図4に示すように、トルクレンチ10は、本体部13の内部に、歯車14と、爪部15と、規制部16とを備える。
図4(a)において、規制部16周辺の本体部13の一部を断面図にしている。
【0019】
歯車14は、回動軸12と同軸に設けられ、回動軸12に固着される。歯車14は、回動軸12を介して係合部11と協動する。歯車14は、任意の歯数の歯141を有する。歯141の歯面142は、回動軸12に沿った方向が長手方向となるように設けられる。
【0020】
爪部15は、爪部本体151、支持軸152、嵌合部153、非嵌合部154、及び、凹部155を備える。爪部本体151は、円板カムのような、支持軸152の中心から側面に設けられる周面までの距離が一定ではない偏心形状を有する。爪部本体151は、周面に嵌合部153、非嵌合部154、及び凹部155が設けられる。
【0021】
支持軸152は、回動軸12と平行な方向を軸方向とする軸部材である。支持軸152は、爪部本体151を歯車14と同一の方向に回動可能に支持する。嵌合部153は、上述のように爪部本体151の歯車14の歯面142と対向する箇所に設けられる。嵌合部153は、複数の歯面142に対応する形状、つまり嵌合可能な形状を上記箇所に有する。非嵌合部154は、歯面142に対応しない平滑な形状、つまり嵌合不能な形状を有する。

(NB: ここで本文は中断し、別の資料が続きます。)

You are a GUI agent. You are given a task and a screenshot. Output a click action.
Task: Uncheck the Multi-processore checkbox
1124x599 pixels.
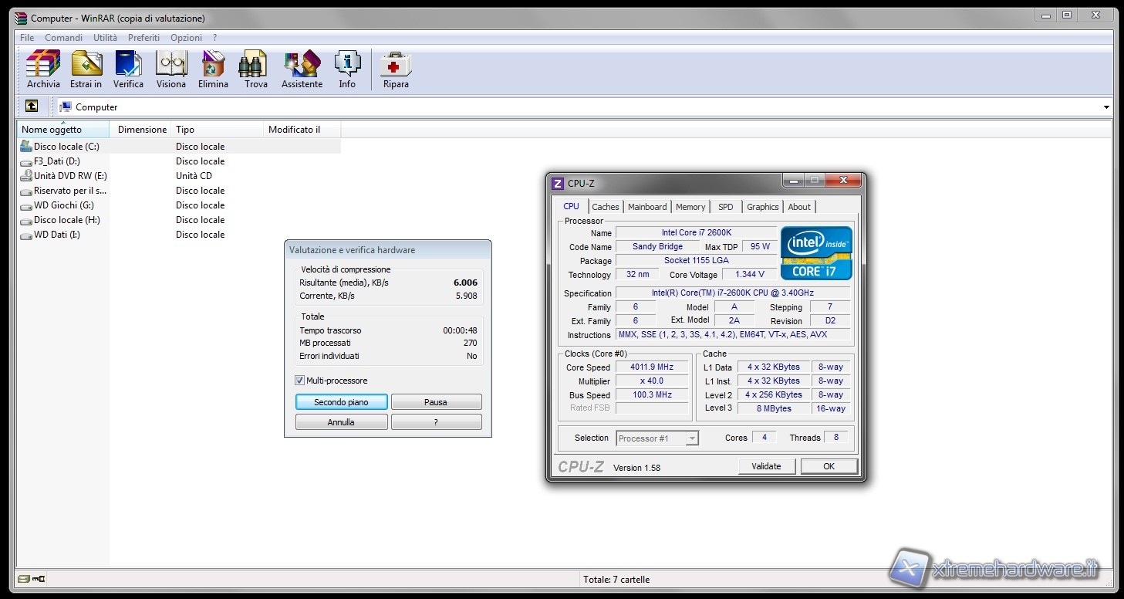(300, 381)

図4(b)に示すように、爪部本体151において、支持軸152の中心から嵌合部153までの距離d1は、支持軸152の中心から非嵌合部154までの距離d2よりも長い。凹部155は、規制部16と接することで、規制部16による回動規制を受ける部位である。
【0022】
規制部16は、ボール161と、コイルバネ162と、トルク調整ネジ163とを備える。ボール161は、爪部15の凹部155と本体部13とに接触して爪部15の回動を規制する接触部として機能する。コイルバネ162は、爪部15に加わるトルクが設定トルク値に達するまで弾性力によりボール161を爪部15及び本体部13に付勢する弾性体として機能する。トルク調整ネジ163は、止めネジのようにトルク調整孔132に挿入可能なネジである。トルク調整ネジ163は、トルク調整孔132に設けられるメネジに螺合する。トルク調整ネジ163は、先端部がコイルバネ162に接触し、コイルバネ162からボール161に弾性力を与える。
【0023】
また、トルク調整ネジ163は、その止め位置によってコイルバネ162の押圧力を調整することができる。つまり、規制部16は、コイルバネ162がボール161を付勢させる弾性力を変化させることで、爪部15の回動の規制を解く設定トルク値を所定の値に設定可能である。
【0024】
図4に示すように、爪部15は、トルクレンチ10において複数設けられる。爪部15は、それぞれ歯車14の歯面142の異なる箇所に係合する。規制部16は、爪部15の数に対応して複数設けられる。爪部15及び規制部16は、
図4に示すように複数設けられるものに限定されない。爪部15及び規制部16は、トルクレンチ10において1組設けられてもよい。また、爪部15の嵌合部153は、歯車14の複数の歯面142に嵌合するものに限定されない。爪部は、例えば歯車14の1つの歯面142に嵌合するものを複数設けて、複数の爪部が歯車14の複数の歯面142に嵌合してもよい。
【0025】
[トルクレンチの動作]
次に、以上説明したトルクレンチ10の動作について説明する。トルクレンチ10において、ラチェット機構を構成する歯車14、爪部15、及び規制部16により、締付トルクが設定トルク値に達したことを作業者に報知する機能を実現する。
【0026】
図4に示すように、規制部16は、ボール161及びコイルバネ162により爪部15の回動を規制する。規制部16により回動が規制された爪部15は、嵌合部153が歯車14の複数の歯141の歯面142と接触することで歯車14の回動を規制する。トルクレンチ10では、嵌合部153が歯車14の複数の歯141の歯面142と接触することで、歯車14と爪部15との間に加わる力を分散することができる。トルクレンチ10では、規制部16が歯車14の回動を規制することで、歯車14と回動軸12及び係合部11とが協働する。そして、トルクレンチ10では、作業者が本体部13を把持してトルクレンチ10を回動させると、係合部11に係合するソケットレンチ及び締付部材が回動し、締付作業を行うことができる。
【0027】
図5は、(a)トルクレンチ10の内部構造を示す正面方向からの部分断面図、(b)爪部15の周辺の部分拡大断面図であり、締付トルクが設定トルク値に達した直後の状態を示す図である。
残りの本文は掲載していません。